→ Given passage
The Student Playlist

Showcasing the Best New Music, Curating the Classics

The Top 200 Tracks of the 1990s

  1. Suede – ‘Animal Nitrate’ (1993) (Nude)

‘The Drowners’ may have been the first Britpop single, but Suede’s third consecutive excellent release was the moment that the blue-touch paper was lit, the point at which the band capitalised on the breathless media hype, stormed the barricades and elevated themselves into the mainstream. ‘Animal Nitrate’ was the absolute apex of the Bernard Butler-Brett Anderson songwriting partnership, combining Butler’s energetic, glam guitars with Anderson’s cocksure lyrics about underage gay sex and amyl nitrate. And a brilliant chorus, to boot.

Aided by an indelible live performance of the track at the 1993 BRIT Awards – a week before it even came out – with Brett Anderson at his confrontationally androgynous best, in a lacy shirt and flagellating himself with his microphone as he suggestively sang “what does it take to turn you on now you’re over 21?” in front of a shocked British music industry whose landscape was about to change decisively. A fortnight later, ‘Animal Nitrate’ sashayed and sneered its way into the Top Ten, an unheard-of achievement for a band that had been unsigned 12 months before and singing about violence, drugs and seedy sex in council flats. Suddenly, British indie was saved. (LISTEN) Also try: ‘Metal Mickey’

  1. Dr. Dre ft. Snoop Doggy Dogg – ‘Nuthin’ But A “G” Thang’ (1992) (Death Row / Interscope / Priority)

Although N.W.A. had undoubtedly had a seismic effect on hip-hop, Straight Outta Compton’s singles had not dented the Billboard Hot 100. ‘Nuthin’ But A “G” Thang’, even though its lyrics glamorised marijuana and lionised violence and misogyny – elements that were to blight the gangsta-rap movement for its entire lifespan – saw a freed and unrestrained Dre play a much cannier game. Linking up with Snoop Dogg, then only 21 and who wrote Dre’s lyrics as well as his own, proved to be a masterstroke as it thrust two stars into the spotlight at the same time.

→ Given information
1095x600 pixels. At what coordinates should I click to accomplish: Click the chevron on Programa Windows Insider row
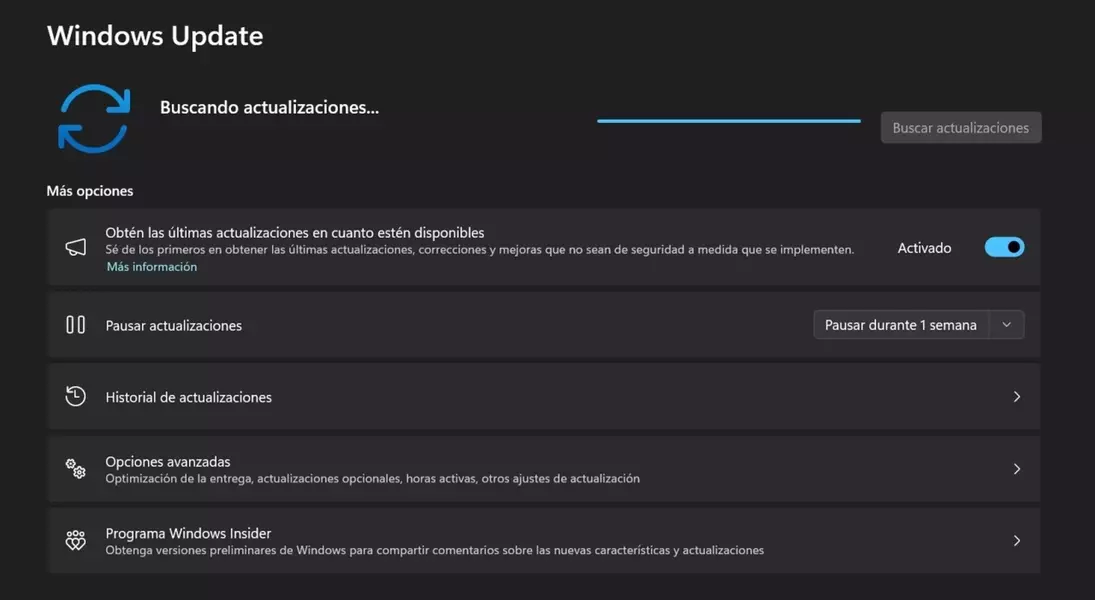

→ Tasks to complete
1. In the piece on the top 200 tracks of the 1990s, extract the stretch from "The Top 200" through "chorus, to boot." and reproduce it word for word.
2. Extend the list of the top 200 tracks of the 1990s, starting right after its last sentence.

→ Task results
1.
The Top 200 Tracks of the 1990s

  1. Suede – ‘Animal Nitrate’ (1993) (Nude)

‘The Drowners’ may have been the first Britpop single, but Suede’s third consecutive excellent release was the moment that the blue-touch paper was lit, the point at which the band capitalised on the breathless media hype, stormed the barricades and elevated themselves into the mainstream. ‘Animal Nitrate’ was the absolute apex of the Bernard Butler-Brett Anderson songwriting partnership, combining Butler’s energetic, glam guitars with Anderson’s cocksure lyrics about underage gay sex and amyl nitrate. And a brilliant chorus, to boot.

2.
It also meant that Dre was able to concentrate his energy on production, his normally perfectionist work ethic coming across here as totally effortless. Sampling Leon Haywood’s funk/soul hit ‘I Want’a Do Something Freaky To You’, and with a synthesiser piercing the thick clouds of bass like a shaft of Californian sunshine cutting through the smog of Los Angeles, Dre and Snoop toss lines languidly back and forth. ‘Ain’t Nuthin’ But A “G” Thang’ was bottled lightning, rocketing to no.2 on the Billboard Hot 100. Along with the massive commercial success of The Chronic in 1992, it proved to be the archetype for a decade’s worth of West Coast hit-making, carrying hip-hop incontrovertibly into the mainstream. (LISTEN) Also try: ‘Let Me Ride’

  1. R.E.M. – ‘Man On The Moon’ (1992) (Warner Bros.)

Michael Stipe has always been inscrutable, but ‘Man On The Moon’ is arguably his most cryptic and yet most insightful lyric. Centring around references to the late comedian Andy Kaufman, the history of science and religion, board games like chequers and chess, and tangential references to theories that the moon landings and Elvis Presley’s death might have been faked (as some argued Kaufman’s own death also was), Stipe’s words are a fascinating image cluster of pop-culture allusions and ideas. As such, it stands to be revisited over and over again, and it might mean something different every time depending on what mood the listener brings to the table.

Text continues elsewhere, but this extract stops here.